# TASK INPUTS
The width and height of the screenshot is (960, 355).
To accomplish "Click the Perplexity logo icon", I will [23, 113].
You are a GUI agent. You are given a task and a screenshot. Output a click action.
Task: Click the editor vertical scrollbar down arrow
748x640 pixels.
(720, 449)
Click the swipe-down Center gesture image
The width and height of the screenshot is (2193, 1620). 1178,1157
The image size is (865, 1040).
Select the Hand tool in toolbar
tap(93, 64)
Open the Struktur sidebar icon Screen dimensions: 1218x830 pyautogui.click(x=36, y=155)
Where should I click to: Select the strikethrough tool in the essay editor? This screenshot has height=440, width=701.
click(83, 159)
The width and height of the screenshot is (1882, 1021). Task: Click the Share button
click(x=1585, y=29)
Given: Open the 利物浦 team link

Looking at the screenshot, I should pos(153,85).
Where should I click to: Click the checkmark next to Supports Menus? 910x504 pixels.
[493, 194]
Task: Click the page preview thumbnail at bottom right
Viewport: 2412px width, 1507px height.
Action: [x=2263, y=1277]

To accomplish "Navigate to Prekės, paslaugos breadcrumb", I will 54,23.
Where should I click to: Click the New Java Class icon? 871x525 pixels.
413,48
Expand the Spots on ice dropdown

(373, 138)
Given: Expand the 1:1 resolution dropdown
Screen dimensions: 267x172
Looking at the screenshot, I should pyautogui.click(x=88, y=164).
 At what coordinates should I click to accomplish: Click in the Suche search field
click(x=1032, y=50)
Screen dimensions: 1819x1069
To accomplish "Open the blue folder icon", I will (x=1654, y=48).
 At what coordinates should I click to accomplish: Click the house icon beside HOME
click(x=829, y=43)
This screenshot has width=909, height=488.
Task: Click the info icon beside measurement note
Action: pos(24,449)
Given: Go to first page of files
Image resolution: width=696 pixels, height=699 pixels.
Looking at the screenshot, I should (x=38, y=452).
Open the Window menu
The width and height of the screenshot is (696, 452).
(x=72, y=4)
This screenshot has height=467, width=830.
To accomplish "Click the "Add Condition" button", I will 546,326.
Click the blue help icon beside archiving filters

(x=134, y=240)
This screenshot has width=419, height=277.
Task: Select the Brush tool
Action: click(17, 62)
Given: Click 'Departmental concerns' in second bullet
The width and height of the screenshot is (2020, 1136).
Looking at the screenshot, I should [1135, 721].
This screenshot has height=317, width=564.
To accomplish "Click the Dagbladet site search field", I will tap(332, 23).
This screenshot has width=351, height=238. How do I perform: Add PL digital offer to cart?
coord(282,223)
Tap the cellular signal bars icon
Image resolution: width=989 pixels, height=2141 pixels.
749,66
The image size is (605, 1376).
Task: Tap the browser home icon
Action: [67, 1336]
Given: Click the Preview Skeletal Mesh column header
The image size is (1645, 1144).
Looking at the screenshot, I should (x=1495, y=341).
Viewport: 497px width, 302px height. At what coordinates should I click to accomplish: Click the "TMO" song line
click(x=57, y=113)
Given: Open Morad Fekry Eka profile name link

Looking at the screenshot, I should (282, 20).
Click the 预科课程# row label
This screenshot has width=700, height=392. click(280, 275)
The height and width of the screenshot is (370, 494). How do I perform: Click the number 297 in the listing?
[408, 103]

# EXERCISE TASK
Go through the data above and copy out each line that contains the string "Open". Count only matches with the same capitalization.

# FINAL RESULT
Open the Struktur sidebar icon Screen dimensions: 1218x830 pyautogui.click(x=36, y=155)
Given: Open the 利物浦 team link
To accomplish "Open the blue folder icon", I will (x=1654, y=48).
Open the Window menu
Given: Open Morad Fekry Eka profile name link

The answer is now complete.